Constipation/Diarrhea Sleep problems
Back pain/tension Clenched jaw/teeth-grinding
Weight loss or gain High blood pressure
Sex problems/lack of drive Fatigue
Increased sweating Skin breakouts/rashes
Mood swings Constant negative thinking
Restlessness Guilt feelings
Sudden job dissatisfaction Resentment
Anxiety/Insecurity Inability to concentrate
Burnout Feelings of anger
Drug use Increased smoking
Excessive drinking Outbursts of anger or blaming
Lack of productivity Irritability
Crying bouts Relationship problems
Stress robs you of the energy, focus and enthusiasm you need to change your life. But stress doesn’t just keep you stuck, stress kills. It can elevate your blood pressure, raise your risk of heart disease and stroke, and suppress your immune system. In the most stressful year of my life, I went through a divorce, left the corporate world, started my own business, published my first book, bought a house and my dad passed away. I ended up with at least half of the symptoms on that checklist and wouldn’t wish a year like that on anyone.
I’d always thought my tolerance for stress was fairly high, but I definitely hit my ceiling that year. We all have different levels of stress tolerance, or course. Some people thrive on the high-pressure lifestyle, while others have a much lower threshold. It’s important to recognize your personal tolerance level so you don’t go beyond it, at least not on a regular basis. Luckily, there are some inherent conditions that enhance people’s ability to handle stress.

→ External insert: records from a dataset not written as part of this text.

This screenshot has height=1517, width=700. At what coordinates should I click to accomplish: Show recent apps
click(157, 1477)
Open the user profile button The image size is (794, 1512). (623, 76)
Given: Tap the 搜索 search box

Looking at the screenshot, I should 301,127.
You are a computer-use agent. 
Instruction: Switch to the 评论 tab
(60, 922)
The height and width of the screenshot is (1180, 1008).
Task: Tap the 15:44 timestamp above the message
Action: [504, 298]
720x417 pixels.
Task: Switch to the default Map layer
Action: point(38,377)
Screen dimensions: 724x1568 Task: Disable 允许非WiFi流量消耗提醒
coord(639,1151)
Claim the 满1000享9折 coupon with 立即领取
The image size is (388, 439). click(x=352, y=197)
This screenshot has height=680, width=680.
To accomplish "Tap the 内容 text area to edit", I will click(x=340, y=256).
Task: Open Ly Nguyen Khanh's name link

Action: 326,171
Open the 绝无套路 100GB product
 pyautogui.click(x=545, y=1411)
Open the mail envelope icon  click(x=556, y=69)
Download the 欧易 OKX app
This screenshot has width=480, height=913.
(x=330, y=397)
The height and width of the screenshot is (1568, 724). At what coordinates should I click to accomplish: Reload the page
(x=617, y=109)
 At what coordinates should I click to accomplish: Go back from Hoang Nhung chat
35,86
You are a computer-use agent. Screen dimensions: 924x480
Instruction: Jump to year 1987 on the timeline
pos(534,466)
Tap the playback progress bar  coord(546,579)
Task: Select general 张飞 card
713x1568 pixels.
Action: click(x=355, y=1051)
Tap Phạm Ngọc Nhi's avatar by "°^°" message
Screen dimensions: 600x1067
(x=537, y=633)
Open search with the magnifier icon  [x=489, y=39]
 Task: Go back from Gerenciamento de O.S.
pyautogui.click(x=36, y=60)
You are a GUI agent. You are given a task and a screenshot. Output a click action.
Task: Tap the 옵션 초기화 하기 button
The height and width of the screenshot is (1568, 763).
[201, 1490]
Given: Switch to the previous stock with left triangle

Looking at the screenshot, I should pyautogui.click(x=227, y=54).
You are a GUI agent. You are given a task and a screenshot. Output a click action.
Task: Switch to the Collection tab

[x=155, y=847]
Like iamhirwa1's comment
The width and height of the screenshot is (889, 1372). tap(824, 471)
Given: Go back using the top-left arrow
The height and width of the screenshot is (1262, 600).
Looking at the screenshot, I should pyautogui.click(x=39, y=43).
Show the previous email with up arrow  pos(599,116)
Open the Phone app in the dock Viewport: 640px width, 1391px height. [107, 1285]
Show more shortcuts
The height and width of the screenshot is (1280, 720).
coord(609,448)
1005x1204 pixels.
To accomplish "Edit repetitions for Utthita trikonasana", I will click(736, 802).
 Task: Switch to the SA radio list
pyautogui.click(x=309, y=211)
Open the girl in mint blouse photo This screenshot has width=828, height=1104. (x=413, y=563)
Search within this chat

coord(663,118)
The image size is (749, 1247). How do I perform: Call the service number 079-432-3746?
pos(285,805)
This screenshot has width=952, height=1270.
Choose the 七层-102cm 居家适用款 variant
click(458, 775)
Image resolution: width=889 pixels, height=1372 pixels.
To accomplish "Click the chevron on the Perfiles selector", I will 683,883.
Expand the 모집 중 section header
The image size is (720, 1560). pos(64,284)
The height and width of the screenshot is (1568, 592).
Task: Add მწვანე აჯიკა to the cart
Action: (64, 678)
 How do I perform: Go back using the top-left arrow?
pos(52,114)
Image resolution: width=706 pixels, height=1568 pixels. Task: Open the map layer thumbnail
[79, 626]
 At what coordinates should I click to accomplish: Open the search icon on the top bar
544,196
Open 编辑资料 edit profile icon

See if you are fortunate enough to possess any of the following factors:
- A solid network of supportive friends and family
- Openness to change and an ability to roll with the punches
- An optimistic outlook about life
- A sense of humor and cheerful attitude
- A belief in a higher power or life purpose
- Self-control and confidence in your ability to cope
Recognizing how much stress you’ve let creep into your life is your first line of defense for creating a de-stressed lifestyle!